# SUPPLIED MATERIAL
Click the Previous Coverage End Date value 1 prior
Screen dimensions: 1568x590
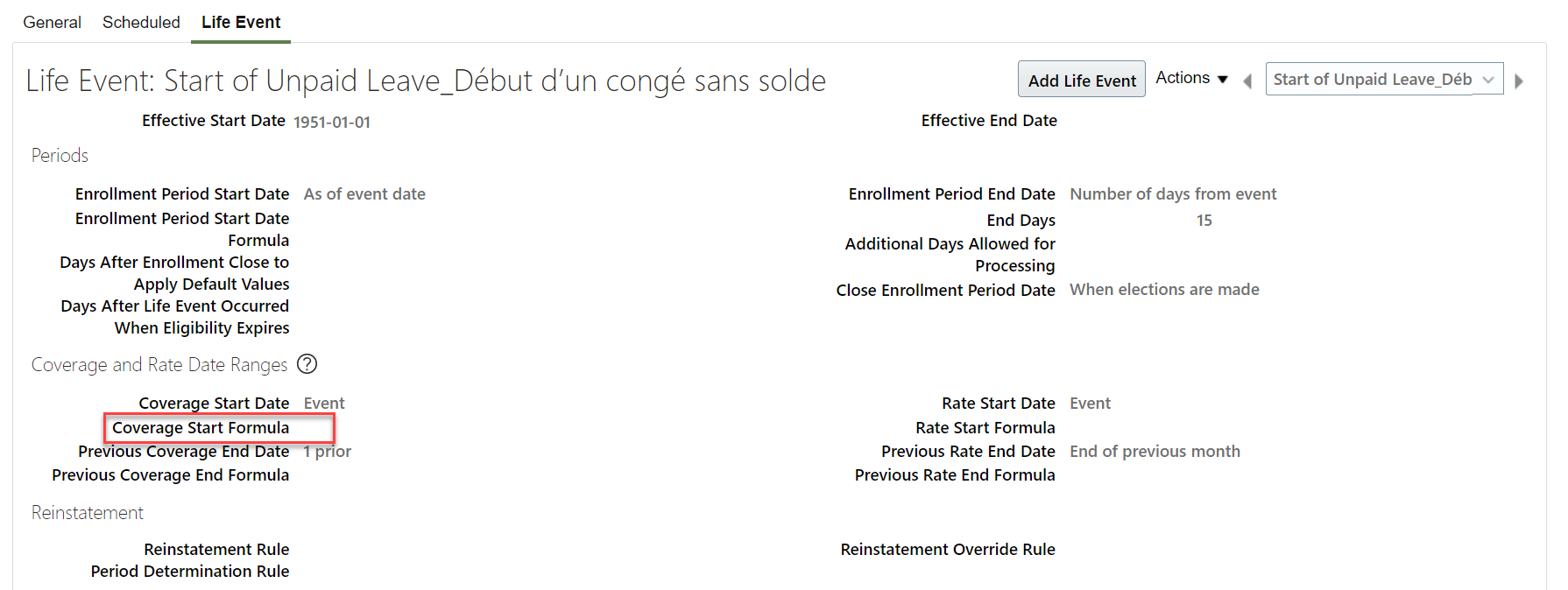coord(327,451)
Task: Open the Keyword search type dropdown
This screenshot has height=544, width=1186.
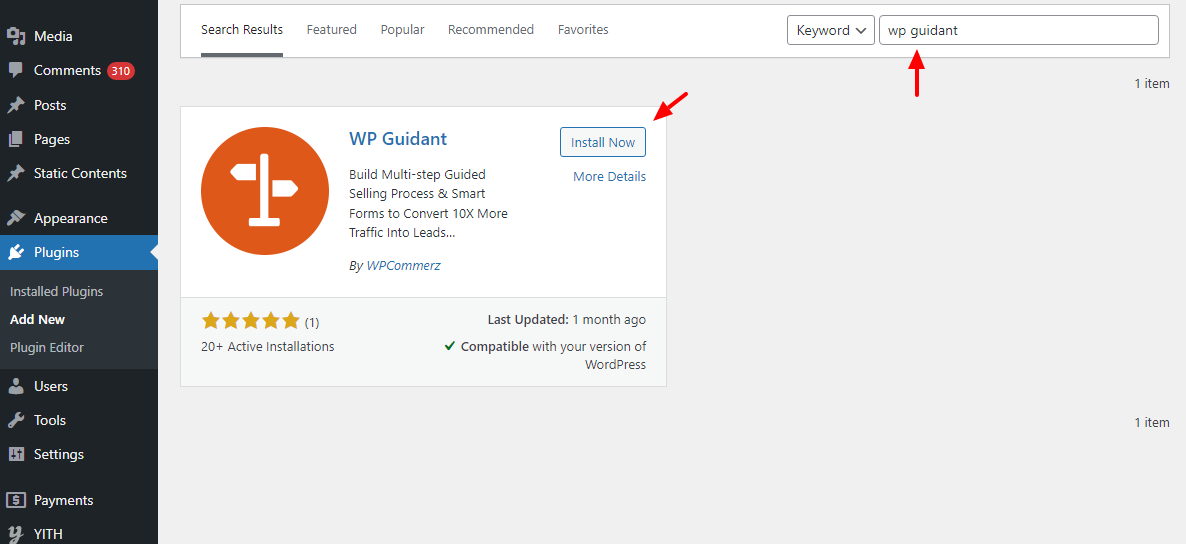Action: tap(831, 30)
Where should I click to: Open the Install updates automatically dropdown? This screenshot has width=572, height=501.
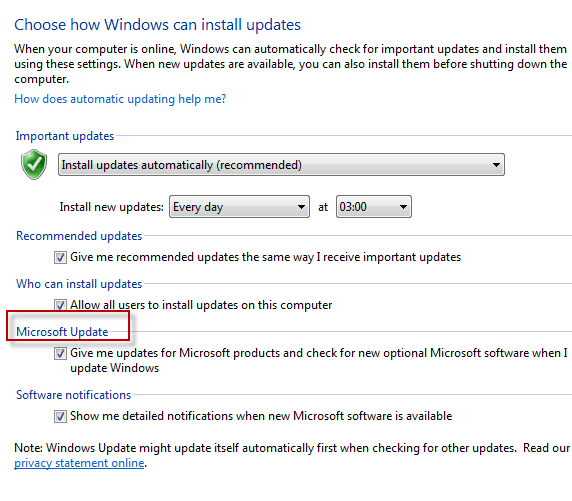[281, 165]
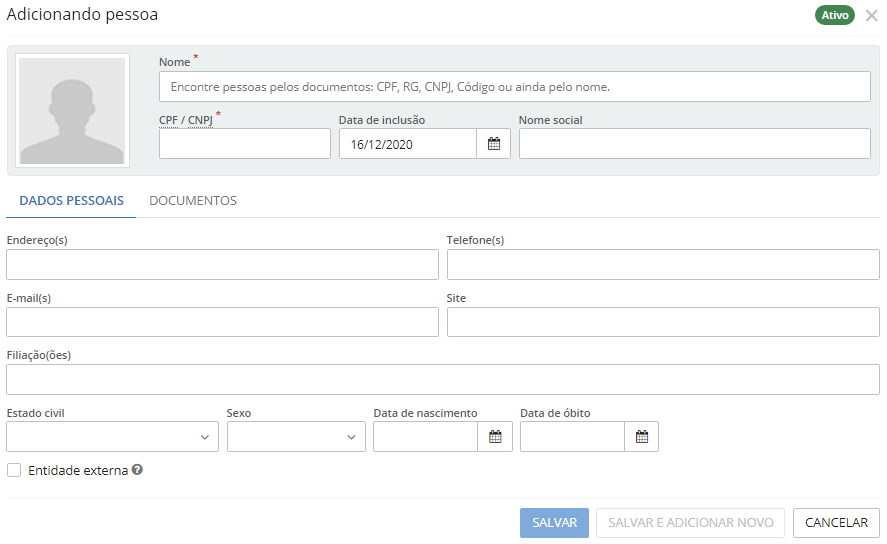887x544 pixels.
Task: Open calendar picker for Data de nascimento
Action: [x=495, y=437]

# WORK REQUIRED
The listing above must be given again exactly, minus its pictures.

# RESPONSE FOR THIS EXERCISE
Click the Previous Coverage End Date value 1 prior
Screen dimensions: 1568x590
coord(327,451)
Task: Open the Keyword search type dropdown
This screenshot has height=544, width=1186.
Action: tap(831, 30)
Where should I click to: Open the Install updates automatically dropdown? This screenshot has width=572, height=501.
[281, 165]
887x544 pixels.
Task: Open calendar picker for Data de nascimento
Action: [x=495, y=437]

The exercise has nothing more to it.